An earlier Supreme Court decision had determined abortion was legal until the point of viability, although no fetus born prior to 20 weeks gestation has ever survived.
But Fillingane told Mississippi Today on Tuesday that the viability argument that propelled last year’s 15-week ban to the governor’s desk was different from the argument fueling this year’s Senate and House heartbeat bills.
“It’s two different arguments,” Fillingane said. “I think this (bill) represents the personhood of the unborn child, and we’ll get a chance to see what the courts say about that.”
The debate over the bills grew heated in both houses, pinging from the potential expense of defending a lawsuit Democrats deemed frivolous to race and a woman’s right to choose and the politicization of each of these arguments.
Fillingane told Sen. John Horhn, D-Jackson, that Reeves’ opinion striking down the 15-week ban was the opinion of “one federal judge appointed by President Obama… and since that time there have been changes on the Supreme Court.”
“So why would we not wait on the courts to rule on the 15 week ban? You think the (constitutionality) is going to change because the composition of the court has changed?” Horhn said, calling the 15-week ban “frivolous.”
“I think we should do what’s in the best interest of Mississippi’s unborn children, Fillingane said.

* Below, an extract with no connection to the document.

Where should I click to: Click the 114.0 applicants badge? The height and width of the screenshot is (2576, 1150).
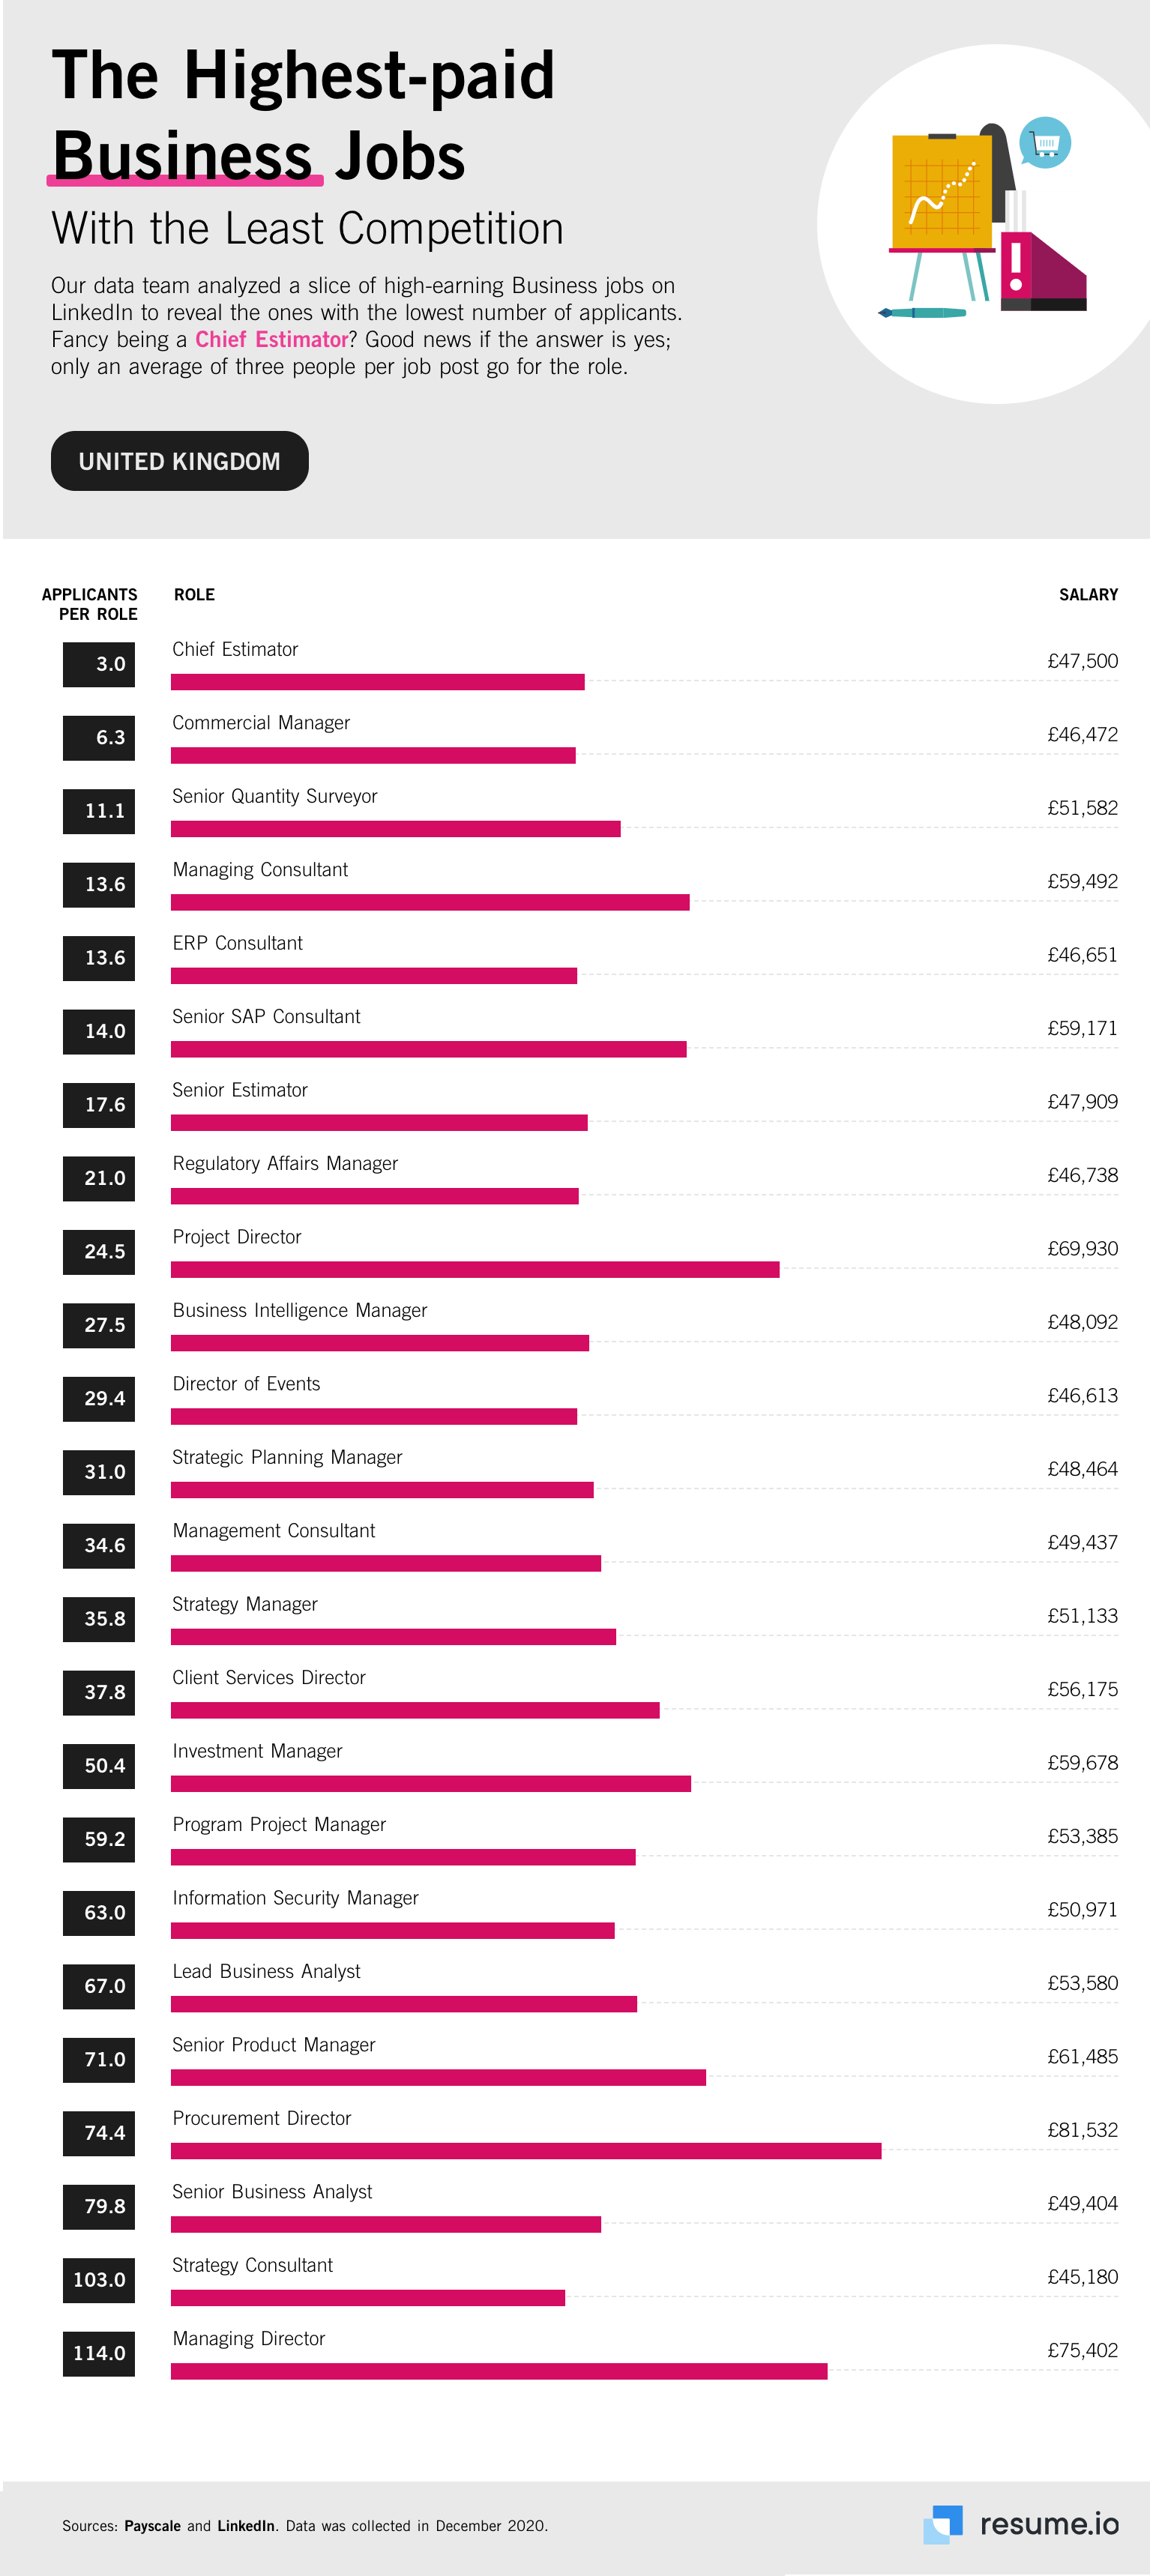point(99,2353)
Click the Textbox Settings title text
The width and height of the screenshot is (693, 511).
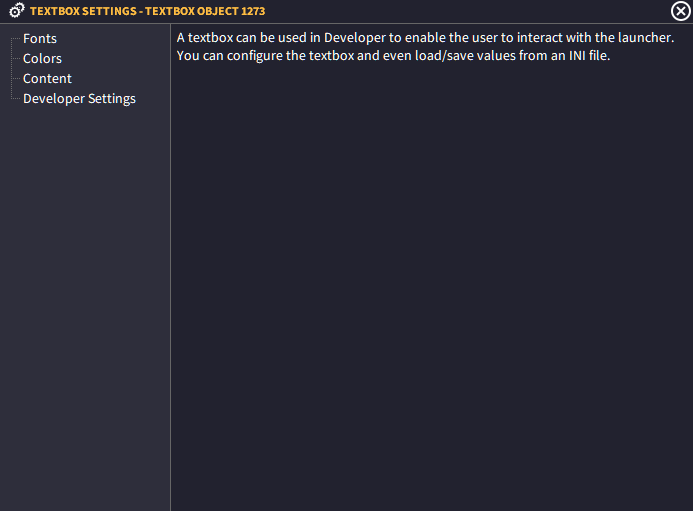point(148,11)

“Any time you’re dealing with the life of a human being I would hardly call that frivolous. Eighty-two percent of children being aborted are African-Americans. And 17 percent are white children being aborted. So I might go to my hymnal. I believe red and yellow, black and white, they’re all precious in His sight. So that’s why we’re doing this bill today,” Fillingane said to Horhn, who is African American.

“So if we’re all precious in his sight, then why are you bringing up that demographic?” Horhn said, to low murmurs from committee attendees.
Asked later about his decision to bring up race with Horhn, Fillingane said, “I hope he’ll look at that (argument) and ask himself the question, ‘Do I really want to support a bill that so disproportionately affects African Americans in Mississippi?'”
Of the seven lawmakers who spoke either for or against the bills, Rep. Kathy Sykes, D-Jackson, was the only woman to offer an argument, reminding lawmakers that abortions took place before Roe v. Wade made them legal. “We are about to turn back the clock on women’s health if we do outlaw safe legal abortions,” Sykes said.